To assess the relationships between high blood glucose level and metabolic components, we analyzed data from 2013 to 2018. Candidate covariates were selected through univariate analysis, and covariates with P<0.05 in univariate analysis were considered in multivariate analysis. Thus, statistical significance was obtained using the PROC SURVEYREG procedure for numerical variables and the PROC SURVEYFREQ procedure for categorical variables. The mean difference in metabolic components by blood glucose level was assessed after adjusting for the selected covariates. All statistical analyses were conducted using SAS ver. 9.4 (SAS Institute, Cary, NC, USA). Statistical significance was set at P<0.05 according to a 2-tailed test.

Results

1. Demographics of study subjects

Table 1 displays the characteristics of the study subjects from 2007 to 2018. Among Korean youths aged 10–18 years, the parental history of DM from 2010 to 2018 increased from 5.41% to 7.53% (P=0.189 for trend). From the perspective of nutritional factors, the percentage of energy derived from fat from 2007 to 2018 increased from 21.56% to 24.04% (P<0.001 for trend). In addition, fat intake accounting for more than 30% of total energy from 2007 to 2018 increased from 13.92% to 22.08% (P<0.001 for trend); however, carbohydrate intake accounting for over 65% of total energy from 2007 to 2018 declined from 48.98% to 33.89% (P<0.001 for trend). In terms of metabolism-related factors, the obesity statuses in 2013–2015 (14.56%) and 2016–2018 (14.43%) were higher than those in 2007–2009 (12.08%) and 2010–2012 (12.44%). Systolic blood pressure from 2007 to 2018 increased from 105.49 mmHg to 108.36 mmHg. Total cholesterol from 2007 to 2018 increased from 158.00 mg/ dL to 164.72 mg/dL (P<0.001 for trend). Fasting blood glucose values for 2013–2015 (91.52 mg/dL) and 2016–2018 (91.46 mg/dL) were both higher than those for 2007–2009 (88.93 mg/ dL) and 2010–2012 (88.72 mg/dL) (P<0.001 for trend). Fig. 1 shows the distribution of fasting blood glucose values, which, from 2013–2018, shifted to the right compared to those in 2007–2012.

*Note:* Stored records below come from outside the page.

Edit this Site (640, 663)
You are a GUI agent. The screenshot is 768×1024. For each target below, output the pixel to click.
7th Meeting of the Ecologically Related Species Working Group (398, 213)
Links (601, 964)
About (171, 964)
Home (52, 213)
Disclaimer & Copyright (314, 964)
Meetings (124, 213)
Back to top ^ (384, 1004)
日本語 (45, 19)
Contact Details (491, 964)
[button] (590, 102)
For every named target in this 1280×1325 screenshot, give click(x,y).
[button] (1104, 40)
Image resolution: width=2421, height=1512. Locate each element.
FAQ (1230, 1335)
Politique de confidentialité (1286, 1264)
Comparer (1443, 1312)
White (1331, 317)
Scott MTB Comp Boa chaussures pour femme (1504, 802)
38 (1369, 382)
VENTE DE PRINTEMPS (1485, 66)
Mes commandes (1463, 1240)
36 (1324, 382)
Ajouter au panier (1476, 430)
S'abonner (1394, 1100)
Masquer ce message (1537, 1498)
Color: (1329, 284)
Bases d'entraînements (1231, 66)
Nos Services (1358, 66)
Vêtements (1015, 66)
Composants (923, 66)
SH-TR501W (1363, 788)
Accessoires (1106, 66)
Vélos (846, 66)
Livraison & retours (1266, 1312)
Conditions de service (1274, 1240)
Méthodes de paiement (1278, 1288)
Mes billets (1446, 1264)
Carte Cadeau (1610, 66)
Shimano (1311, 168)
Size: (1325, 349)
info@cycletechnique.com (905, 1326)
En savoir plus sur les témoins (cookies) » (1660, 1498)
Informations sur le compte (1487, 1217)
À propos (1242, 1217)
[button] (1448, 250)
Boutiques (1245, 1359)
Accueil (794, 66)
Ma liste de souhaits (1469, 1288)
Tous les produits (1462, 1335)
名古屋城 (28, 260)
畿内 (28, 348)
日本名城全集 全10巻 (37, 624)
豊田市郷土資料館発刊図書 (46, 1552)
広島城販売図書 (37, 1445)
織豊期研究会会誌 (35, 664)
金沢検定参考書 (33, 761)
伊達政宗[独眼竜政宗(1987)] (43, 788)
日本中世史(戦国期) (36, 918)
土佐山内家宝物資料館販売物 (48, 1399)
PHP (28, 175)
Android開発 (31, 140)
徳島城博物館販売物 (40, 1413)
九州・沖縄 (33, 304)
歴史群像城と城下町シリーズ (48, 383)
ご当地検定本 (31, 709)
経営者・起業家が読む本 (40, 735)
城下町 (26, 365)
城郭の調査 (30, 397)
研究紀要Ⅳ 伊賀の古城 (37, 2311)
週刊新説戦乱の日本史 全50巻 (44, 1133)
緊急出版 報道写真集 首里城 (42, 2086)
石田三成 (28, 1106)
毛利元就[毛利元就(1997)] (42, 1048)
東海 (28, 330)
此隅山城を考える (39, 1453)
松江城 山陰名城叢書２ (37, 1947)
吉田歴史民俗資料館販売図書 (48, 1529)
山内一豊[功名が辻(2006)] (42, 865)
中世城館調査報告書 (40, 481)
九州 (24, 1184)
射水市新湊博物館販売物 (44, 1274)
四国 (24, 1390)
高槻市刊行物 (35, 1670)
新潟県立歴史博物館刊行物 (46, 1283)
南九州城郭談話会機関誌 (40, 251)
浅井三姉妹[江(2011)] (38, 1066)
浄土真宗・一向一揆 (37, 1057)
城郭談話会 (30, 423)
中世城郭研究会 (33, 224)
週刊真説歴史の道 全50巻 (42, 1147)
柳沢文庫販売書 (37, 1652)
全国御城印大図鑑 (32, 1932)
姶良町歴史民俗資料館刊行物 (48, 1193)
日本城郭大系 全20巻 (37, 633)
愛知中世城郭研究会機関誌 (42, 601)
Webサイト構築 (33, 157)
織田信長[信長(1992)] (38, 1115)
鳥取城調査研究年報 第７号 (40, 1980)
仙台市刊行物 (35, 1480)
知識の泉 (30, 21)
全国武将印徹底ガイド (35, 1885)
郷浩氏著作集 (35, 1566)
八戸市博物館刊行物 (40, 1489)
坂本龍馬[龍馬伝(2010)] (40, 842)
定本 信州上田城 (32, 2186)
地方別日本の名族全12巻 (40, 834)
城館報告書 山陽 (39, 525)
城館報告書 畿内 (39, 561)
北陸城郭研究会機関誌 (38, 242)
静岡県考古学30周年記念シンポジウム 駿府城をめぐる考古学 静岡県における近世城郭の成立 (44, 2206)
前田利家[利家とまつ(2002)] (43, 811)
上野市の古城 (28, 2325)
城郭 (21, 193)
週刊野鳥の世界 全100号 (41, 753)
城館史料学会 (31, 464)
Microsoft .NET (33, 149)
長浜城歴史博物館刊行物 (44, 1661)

2. Trends in age-adjusted prevalence of IFG and DMFBG

From 2007 to 2018, the prevalence of IFG and DM_FBG significantly increased from 5.39 per 100 persons (SE, 0.56) to 11.66 per 100 persons (SE, 0.91) (P<0.001 for trend). The prevalence of DM_FBG alone was very low, less than 0.5 per 100 persons. This trend for the prevalence of IFG or DM_FBG was similar in the overweight and obesity groups (BMI≥85th percentile) and the normal weight group (BMI<85th percentile). However, the increase in boys (from 5.92 per 100 persons to 15.00 per 100 persons, P<0.001 for trend) tended to be higher than that in girls (from 4.75 per 100 persons to 7.94 per 100 persons, P=0.002 for trend) (Table 2).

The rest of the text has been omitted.